There is a two part answer to this question; the long and the short version. The short version is, predictably, that news is negative because bad news sells. Especially in today’s news industry, which is increasingly online and far quicker to update with instantaneous tweets and blogs, much of the available content is constantly being refreshed, rehashed, reconsidered, added to, edited, and so on. When news is dealt with at such speeds, the less sensational is often overlooked by publications, because the less sensational is often overlooked by readers and their hovering mouse arrows.
This brings us to the long version of our question: why do readers click on that negative news in the first place? What drives that innate interest in the dark and depressing, which in turn fuels publications responding to reader interest? Peter Diamandis, an engineer, physician, award winner, and Ted Talk-er, offered some suggestions in a piece for Big Think.
“The Amygdala is our danger detector. It’s our early warning system. It literally combs through all of the sensory input looking for any kind of a danger,” wrote Diamandis. He explains our focus on the negative and dangerous by looking back to a time when humanity might need to be on guard against “the tiger in the bush.” Now, though, “if you see a thousand stories, you’re going to focus on the negative ones.”
Diamandis also points out — in a similar vein to what Dobeilli of The Guardian argued — that the cycle perpetuates itself. He notes that negativity and confirmation biases. The first, the negativity bias, leads humans to over-share details on bad events, while the latter drives us to look for information that confirms what we already know — and as Diamandis points out, what we already know is usually negative.
Upworthy and sites in that same category might be the new loophole in this negative news matrix.
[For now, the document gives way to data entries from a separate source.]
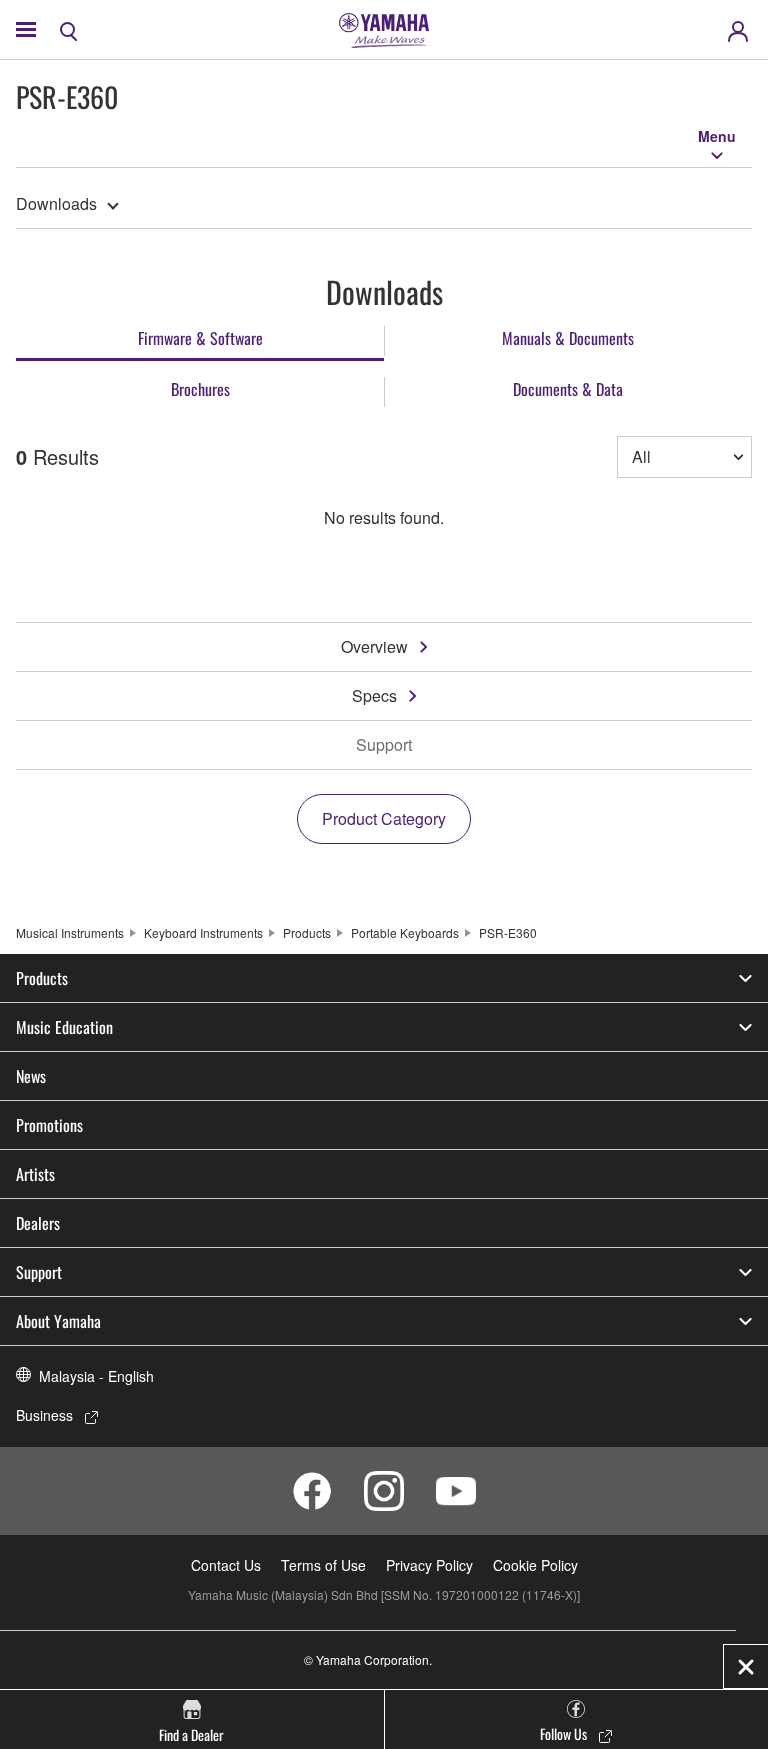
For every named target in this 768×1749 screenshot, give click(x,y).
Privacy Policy (429, 1565)
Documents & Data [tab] (568, 389)
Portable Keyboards (405, 932)
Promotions (49, 1125)
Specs (374, 695)
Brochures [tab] (200, 389)
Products (307, 932)
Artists (35, 1174)
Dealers (38, 1223)
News (31, 1076)
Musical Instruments (70, 932)
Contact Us (226, 1565)
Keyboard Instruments (203, 932)
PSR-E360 (508, 932)
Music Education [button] (64, 1027)
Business (44, 1415)
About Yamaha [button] (58, 1321)
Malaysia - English (96, 1376)
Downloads (56, 203)
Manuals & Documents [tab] (568, 338)
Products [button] (42, 978)
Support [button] (39, 1272)
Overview (374, 646)
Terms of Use (323, 1565)
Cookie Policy (535, 1565)
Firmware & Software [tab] (200, 338)
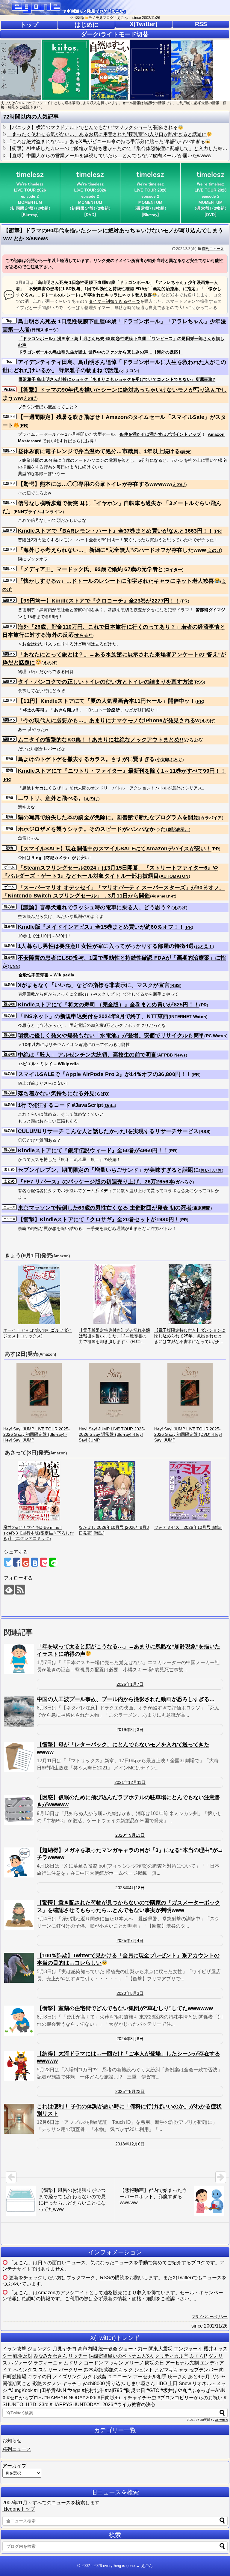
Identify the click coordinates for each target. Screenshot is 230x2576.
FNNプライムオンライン (39, 511)
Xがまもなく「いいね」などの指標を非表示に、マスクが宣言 (94, 985)
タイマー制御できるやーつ (114, 301)
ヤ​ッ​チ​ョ (71, 2383)
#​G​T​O (152, 2390)
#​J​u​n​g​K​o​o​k (20, 2390)
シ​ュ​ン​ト (143, 2369)
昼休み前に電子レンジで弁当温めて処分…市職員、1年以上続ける (99, 451)
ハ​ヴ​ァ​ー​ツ (20, 2362)
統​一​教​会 (107, 2348)
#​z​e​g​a (74, 2390)
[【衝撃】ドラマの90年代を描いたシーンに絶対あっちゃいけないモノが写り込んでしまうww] (34, 1562)
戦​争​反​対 (22, 2355)
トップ (29, 24)
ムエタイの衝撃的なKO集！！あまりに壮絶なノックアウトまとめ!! (101, 740)
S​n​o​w (185, 2383)
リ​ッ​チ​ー (77, 2355)
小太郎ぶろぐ (169, 759)
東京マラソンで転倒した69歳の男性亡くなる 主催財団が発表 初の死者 (105, 1208)
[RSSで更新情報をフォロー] (20, 1590)
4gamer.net (163, 896)
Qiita (110, 1105)
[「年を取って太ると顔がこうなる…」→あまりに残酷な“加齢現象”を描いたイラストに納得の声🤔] (19, 1659)
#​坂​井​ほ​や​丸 (174, 2390)
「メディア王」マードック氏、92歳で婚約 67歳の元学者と (91, 569)
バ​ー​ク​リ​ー (71, 2369)
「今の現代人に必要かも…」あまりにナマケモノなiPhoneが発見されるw (109, 720)
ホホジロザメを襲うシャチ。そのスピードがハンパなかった (92, 829)
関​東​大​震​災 (160, 2348)
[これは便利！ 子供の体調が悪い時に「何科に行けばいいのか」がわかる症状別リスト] (19, 2119)
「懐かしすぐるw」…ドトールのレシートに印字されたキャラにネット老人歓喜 (116, 581)
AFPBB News (172, 1055)
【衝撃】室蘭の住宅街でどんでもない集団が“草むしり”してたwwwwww (125, 2008)
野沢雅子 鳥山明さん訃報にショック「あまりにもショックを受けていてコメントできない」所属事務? (117, 379)
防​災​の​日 (154, 2362)
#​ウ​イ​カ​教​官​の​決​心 (134, 2404)
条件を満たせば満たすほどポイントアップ (160, 434)
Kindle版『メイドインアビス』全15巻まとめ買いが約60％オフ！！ (101, 927)
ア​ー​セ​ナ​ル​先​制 (182, 2362)
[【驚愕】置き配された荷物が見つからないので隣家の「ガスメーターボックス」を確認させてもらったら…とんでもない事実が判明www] (19, 1915)
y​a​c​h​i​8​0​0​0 (94, 2383)
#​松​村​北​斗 (93, 2390)
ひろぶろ (193, 740)
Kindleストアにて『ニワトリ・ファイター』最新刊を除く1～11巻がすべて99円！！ (122, 771)
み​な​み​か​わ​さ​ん (50, 2355)
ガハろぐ (184, 1182)
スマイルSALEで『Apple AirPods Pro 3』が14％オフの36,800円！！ (105, 1074)
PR (24, 425)
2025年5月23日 (130, 2091)
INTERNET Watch (188, 1016)
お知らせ (12, 2440)
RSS (201, 24)
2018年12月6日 (130, 2144)
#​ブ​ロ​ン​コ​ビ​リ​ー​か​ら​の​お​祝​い (190, 2397)
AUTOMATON (175, 876)
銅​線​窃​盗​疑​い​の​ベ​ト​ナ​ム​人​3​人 (121, 2355)
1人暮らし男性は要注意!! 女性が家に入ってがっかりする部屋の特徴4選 (106, 946)
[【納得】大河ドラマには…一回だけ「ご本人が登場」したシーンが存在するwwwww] (19, 2066)
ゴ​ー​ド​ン (93, 2362)
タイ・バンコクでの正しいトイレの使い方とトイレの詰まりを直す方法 (105, 682)
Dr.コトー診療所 (104, 710)
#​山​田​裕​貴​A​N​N (50, 2390)
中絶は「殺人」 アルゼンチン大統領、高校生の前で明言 (87, 1055)
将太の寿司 (33, 710)
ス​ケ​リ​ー (48, 2369)
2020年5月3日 (129, 1993)
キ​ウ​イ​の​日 (40, 2376)
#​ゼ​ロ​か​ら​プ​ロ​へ (25, 2397)
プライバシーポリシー (210, 2317)
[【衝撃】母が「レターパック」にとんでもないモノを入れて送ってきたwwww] (19, 1757)
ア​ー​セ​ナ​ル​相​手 (150, 2376)
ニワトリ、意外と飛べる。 (51, 798)
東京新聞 (202, 1208)
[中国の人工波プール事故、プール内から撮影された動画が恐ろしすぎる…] (19, 1712)
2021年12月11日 (130, 1782)
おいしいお (211, 1170)
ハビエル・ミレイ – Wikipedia (49, 1063)
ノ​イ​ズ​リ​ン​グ (67, 2376)
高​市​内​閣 (87, 2348)
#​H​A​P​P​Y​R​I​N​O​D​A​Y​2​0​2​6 (70, 2397)
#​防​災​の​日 (134, 2390)
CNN (14, 966)
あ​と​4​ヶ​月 (199, 2376)
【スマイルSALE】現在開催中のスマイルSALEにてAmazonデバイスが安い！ (114, 849)
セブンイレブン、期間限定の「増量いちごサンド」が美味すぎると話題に (108, 1170)
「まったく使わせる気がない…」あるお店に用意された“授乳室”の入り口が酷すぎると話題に (107, 134)
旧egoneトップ (18, 2508)
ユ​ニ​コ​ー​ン (120, 2376)
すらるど (83, 635)
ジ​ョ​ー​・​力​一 (133, 2348)
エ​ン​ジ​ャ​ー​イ (188, 2348)
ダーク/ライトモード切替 (115, 34)
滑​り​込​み (115, 2383)
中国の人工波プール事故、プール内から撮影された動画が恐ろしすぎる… (126, 1699)
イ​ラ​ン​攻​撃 (14, 2348)
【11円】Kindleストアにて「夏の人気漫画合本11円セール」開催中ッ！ (106, 701)
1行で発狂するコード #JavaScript (60, 1105)
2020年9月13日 (130, 1835)
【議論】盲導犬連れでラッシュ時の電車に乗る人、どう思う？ (94, 907)
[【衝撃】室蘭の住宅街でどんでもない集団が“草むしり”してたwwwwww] (19, 2021)
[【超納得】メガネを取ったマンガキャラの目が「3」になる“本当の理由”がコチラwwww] (19, 1862)
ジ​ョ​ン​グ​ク (40, 2348)
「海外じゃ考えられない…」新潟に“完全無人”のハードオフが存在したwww (112, 550)
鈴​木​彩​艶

After all, there are other built-in instincts to cater toward. Babies, love, sex — all of these things activate a nice dose of brain activity. Online publications can utilize the pleasant chemicals released when you look at an infant of almost any species, or see a strong pleasant emotional reaction from an individual on camera. But, unfortunately, it’s easy to trip over “why does it matter?” when talking about websites in that category and come up short on answers.
Why Reading the News Does Matter
Rolf Dobeilli posits in his piece that news audiences are not “rational” enough to see a plane crash without altering their assessment of the risk of plane crashes beyond what is true to reality. The cynic in me tends to agree — people do extrapolate a great deal from short news clips without truly understanding an issue. Still, it seems a bit extreme to suggest the public stop reading the news because they can’t be trusted to do their research, or to take things with a grain of salt. Being uninformed on the off chance you make an incorrect assumption seems counterintuitive.
He also argues that the news is not relevant to readers’ daily lives. He asks readers to name a single news story that “allowed you to make a better decision about a serious matter affecting our life, your career, or your business,” stating that “the point is: the consumption of news is irrelevant to you.” That is patently untrue.
From vehicle recalls to global conflict that affect family and friends, the news is relevant. Sometimes the relevance is more direct than others, but it certainly plays a big role in many industries’ decision-making. Talk to anyone on Wall Street and see if they read the news. Political news can have big implications for business owners, and energy news, policy and otherwise, can change whether you buy gas tomorrow.
Especially writing daily politics, I empathize with the many people I speak to who voice frustration with the repetitious nature of negative news. It’s always the same, they tell me, and sometimes they’re right — the news has a way of getting you down. But it also plays a pretty vital role in monitoring the world around us and those in power. It doesn’t always do a perfect job, and yes, sometimes you have to take a break from the nightly news showing more footage of a robbery or gunman nearby. But burying one’s head in the sand is not a legitimate or safe alternative.